The development of enterprise architecture planning (EAP) takes the Zachman system development framework [1] as its springboard. This framework, which is approaching legendary status, cross-references data, functionality, and the communications network via a variety of viewpoints, including business objectives, business model, information model, technology model, detailed implementation model, and delivered product. Spewak and Hill declare that the business enterprise planning process encompasses defining the first two layers of the Zachman framework (which is explained). Therefore, they are more interested in defining data, applications, and technology architectures than in designing these for particular applications.
The intended audience includes system planners, data administrators, technology-oriented executives, and information resource managers who have as their goal building a computing environment in which integrated shared data is the rule.
The text is a practical, cookbook-style guide to producing the deliverables that constitute EAP. The authors are acutely aware that undertaking planning that is likely to cut across existing departmental boundaries and organizational biases may raise political issues and concerns. A project cannot be successfully developed, however, without incurring these risks. Therefore, “EAP is an exercise in managing interpersonal relationships” (p. 25). How true! The authors tell the truth without being able to prescribe a remedy for the fact that both managers and technicians are territorial and are more easily threatened the more limited their expertise and vision are. The authors realistically state that EAP is better not undertaken unless it can be done right, using staff whose credibility and prestige are high within the organization.
“Planning Initiation” consists of getting “buy in” from key top-level business executives. Getting support from powerful sponsors is as important as (but not a substitute for) adopting and adapting an effective methodology. Chapters 4 and 5, “Preliminary Business Model” and “Enterprise Survey” (also known as the business survey) aim at relating business functions to organizational units. Good use is made of Michael Porter’s “value-added chain” [2] in providing what is basically a functional decomposition of key business activities in which the organization engages.
The major deliverable of the current technology architecture (chapter 6) is the information resource catalog (IRC). This includes, but is not limited to, identifying the technology platforms--mainframes, PCs, midrange computers, networks, and so on--already available within the organization. Among the many benefits of the IRC are the opportunity to attain success quickly at a reasonable cost, and the chance to open eyes and minds to the possibilities of the enterprise-wide deployment of the computing resource.
The main action of EAP is the production and delivery of the data architecture, application architecture, and technology architecture (chapters 7, 8, and 9). The authors focus on managing the process rather than the technical intricacies of data modeling. They almost exclusively employ the entity-relationship model, however, so the enterprise is well positioned to take advantage of relational technologies such as SQL should it choose to do so.

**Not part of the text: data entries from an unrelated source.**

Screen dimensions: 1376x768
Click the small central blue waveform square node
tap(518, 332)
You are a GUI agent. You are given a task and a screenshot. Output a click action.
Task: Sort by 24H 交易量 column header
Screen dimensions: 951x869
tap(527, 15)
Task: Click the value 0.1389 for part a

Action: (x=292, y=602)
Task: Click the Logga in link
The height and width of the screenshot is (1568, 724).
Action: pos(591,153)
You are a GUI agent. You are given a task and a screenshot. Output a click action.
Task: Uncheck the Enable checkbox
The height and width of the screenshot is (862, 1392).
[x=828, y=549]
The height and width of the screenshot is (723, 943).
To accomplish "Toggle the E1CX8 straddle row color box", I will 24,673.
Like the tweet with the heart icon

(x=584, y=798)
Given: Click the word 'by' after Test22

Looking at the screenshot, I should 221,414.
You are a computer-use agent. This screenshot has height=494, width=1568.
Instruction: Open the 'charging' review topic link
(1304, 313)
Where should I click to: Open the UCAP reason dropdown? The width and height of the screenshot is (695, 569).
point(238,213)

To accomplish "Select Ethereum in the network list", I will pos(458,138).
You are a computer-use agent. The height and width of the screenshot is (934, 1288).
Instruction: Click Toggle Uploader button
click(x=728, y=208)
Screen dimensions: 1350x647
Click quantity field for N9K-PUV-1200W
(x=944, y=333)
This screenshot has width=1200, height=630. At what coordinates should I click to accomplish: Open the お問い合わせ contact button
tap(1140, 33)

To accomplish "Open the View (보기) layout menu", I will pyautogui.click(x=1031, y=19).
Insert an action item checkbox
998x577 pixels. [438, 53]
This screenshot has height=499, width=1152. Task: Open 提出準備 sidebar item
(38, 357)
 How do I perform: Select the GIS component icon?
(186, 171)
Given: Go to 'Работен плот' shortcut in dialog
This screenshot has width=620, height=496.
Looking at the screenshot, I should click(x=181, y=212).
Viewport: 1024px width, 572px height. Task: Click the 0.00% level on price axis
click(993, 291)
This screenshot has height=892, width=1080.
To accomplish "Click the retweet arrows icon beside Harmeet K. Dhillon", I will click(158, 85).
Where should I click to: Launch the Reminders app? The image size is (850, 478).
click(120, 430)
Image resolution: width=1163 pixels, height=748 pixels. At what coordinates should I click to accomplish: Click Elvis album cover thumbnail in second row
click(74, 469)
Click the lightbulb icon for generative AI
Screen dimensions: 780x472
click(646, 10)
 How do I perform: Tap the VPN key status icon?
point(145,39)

The “Implementation Plan,” “Conclusion,” and “Transition to Implementation” (chapters 10, 11, and 12) make judicious use of the 80/20 principle: mastery of 80 percent of the data, applications, and technology is possible with 20 percent of the resources. Applications that create and capture data have a higher priority, in terms of use or re-engineering, than those that merely reference data. This practical guideline is used as a thread to guide EAP staff through the organizational labyrinth. The authors offer practical suggestions, most of which say, “Network informally to get agreement in advance or all bets are off.”
As is often the case, the book’s strengths are also its weaknesses. The cookbook approach makes for dry, redundant reading. The methods of analysis are restricted almost exclusively to functional decomposition. No reference is made to object-oriented technologies, though they are well suited for engaging complex organizational entities such as enterprises, cooperative processing in distributed networks, and client-server application architectures. On the other hand, the strengths of this text outweigh its weaknesses. Its strengths are its direct treatment of an important part of the information service planning function (enterprise-wide computing architectures), use of a widely accepted and intrinsically interesting framework, and modern (though limited) examples. The authors write well and the text is typeset nicely (although typos occur on pages xxi and 352, and page 236 refers to Appendix H, an example of a technology architecture document, although Appendix H is missing). The text has an excellent bibliography and would be suitable as supplementary reading in a graduate business or MIS course. In spite of my criticisms, the text is worthwhile and rates among the best in its class.